HONOLULU (HawaiiNewsNow) - For decades, a small research lab atop Mauna Loa has measured carbon dioxide levels in the atmosphere.
The lab, in different iterations and with shifting sources of funding, has been collecting data since 1958 — showing the world the rise in carbon dioxide levels that are driving climate change.
Greenhouse gases, primarily carbon dioxide, are those responsible for the greenhouse effect.
And last month, carbon dioxide levels set a new and foreboding milestone.
The lab’s scientists reported this week carbon dioxide levels measured at the Mauna Loa facility hit a record monthly average high in February: 411.66 parts per million.
The previous monthly average record — 411.31 parts per million — was set in May 2018.
The fact that a new record high was set is concerning enough, but not all that unusual. What scientists were more troubled by is the fact that it was set in February.
Peak carbon levels are usually seen a little later in the year.
Ralph Keeling, the director of carbon dioxide program at the Scripps Institution of Oceangraphy — which runs the Mauna Loa lab with NOAA — said setting a record in February is “rare, but not unprecedented.”
“In most years, the previous maximum is surpassed in March or April,” he said, adding that “the February record breaking is a measure of just how fast carbon dioxide has been rising in the past months.”
He also said, in a Twitter post, that the recent rapid rise is “not surprising with the combination of weak El Nino conditions and unprecedented emissions from fossil-fuel burning.”
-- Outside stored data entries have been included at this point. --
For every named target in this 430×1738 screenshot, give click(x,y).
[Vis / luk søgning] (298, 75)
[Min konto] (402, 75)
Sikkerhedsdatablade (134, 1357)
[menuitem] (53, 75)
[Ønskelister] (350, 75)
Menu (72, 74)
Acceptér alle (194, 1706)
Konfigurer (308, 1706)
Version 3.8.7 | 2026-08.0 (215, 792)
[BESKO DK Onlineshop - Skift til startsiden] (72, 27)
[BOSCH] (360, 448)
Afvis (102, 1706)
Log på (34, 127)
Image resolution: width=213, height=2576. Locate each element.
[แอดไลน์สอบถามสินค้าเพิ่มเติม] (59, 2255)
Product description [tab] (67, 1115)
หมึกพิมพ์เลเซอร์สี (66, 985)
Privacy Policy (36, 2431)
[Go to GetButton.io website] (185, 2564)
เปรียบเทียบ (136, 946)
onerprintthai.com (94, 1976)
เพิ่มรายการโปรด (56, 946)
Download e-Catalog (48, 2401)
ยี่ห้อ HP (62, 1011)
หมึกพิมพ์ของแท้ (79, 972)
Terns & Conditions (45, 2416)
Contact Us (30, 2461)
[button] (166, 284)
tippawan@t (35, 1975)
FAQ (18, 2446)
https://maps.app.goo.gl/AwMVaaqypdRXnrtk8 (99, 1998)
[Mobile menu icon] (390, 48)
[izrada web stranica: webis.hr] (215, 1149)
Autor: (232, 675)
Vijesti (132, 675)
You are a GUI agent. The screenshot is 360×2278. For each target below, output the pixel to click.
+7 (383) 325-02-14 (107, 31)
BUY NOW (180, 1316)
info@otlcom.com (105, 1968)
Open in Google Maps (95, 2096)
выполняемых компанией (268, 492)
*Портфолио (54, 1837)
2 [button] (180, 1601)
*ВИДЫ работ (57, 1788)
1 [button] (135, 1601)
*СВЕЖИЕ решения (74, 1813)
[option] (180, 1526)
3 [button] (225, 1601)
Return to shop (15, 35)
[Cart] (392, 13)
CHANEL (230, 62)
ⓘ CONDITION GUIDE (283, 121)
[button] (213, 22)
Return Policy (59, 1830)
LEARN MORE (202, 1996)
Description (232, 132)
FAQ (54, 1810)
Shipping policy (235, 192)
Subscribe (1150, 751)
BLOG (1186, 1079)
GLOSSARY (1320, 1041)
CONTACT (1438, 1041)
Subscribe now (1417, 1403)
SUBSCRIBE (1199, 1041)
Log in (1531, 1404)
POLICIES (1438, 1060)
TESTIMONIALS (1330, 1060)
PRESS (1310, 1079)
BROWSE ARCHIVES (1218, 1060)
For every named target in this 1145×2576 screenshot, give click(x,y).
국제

In fact, meteorologists in the United Kingdom have predicted that carbon dioxide levels in 2019 will increase at a faster clip than in the last two years.
Scientists have warned that the growth rate of carbon dioxide levels is accelerating.
Increases averaged 1.6 parts per million per year in the 1980s and 1.5 parts per million in the 1990s.
But during the last decade, annual increases have averaged 2.2 parts per million.
“Carbon dioxide levels are continuing to grow at an all-time record rate because emissions from coal, oil, and natural gas are also at record high levels,” said Pieter Tans, lead scientist of NOAA’s Global Greenhouse Gas Reference Network, in a post on the Scripps lab website last year.
“Today’s emissions will still be trapping heat in the atmosphere thousands of years from now.”
He has said that if the current rate of increase holds for another 20 years, global carbon dioxide levels will easily surpass 450 parts per million in 2038.
At those levels, scientists predict, the Earth would warm by 2 degrees Celsius and trigger a host of other climate consequences.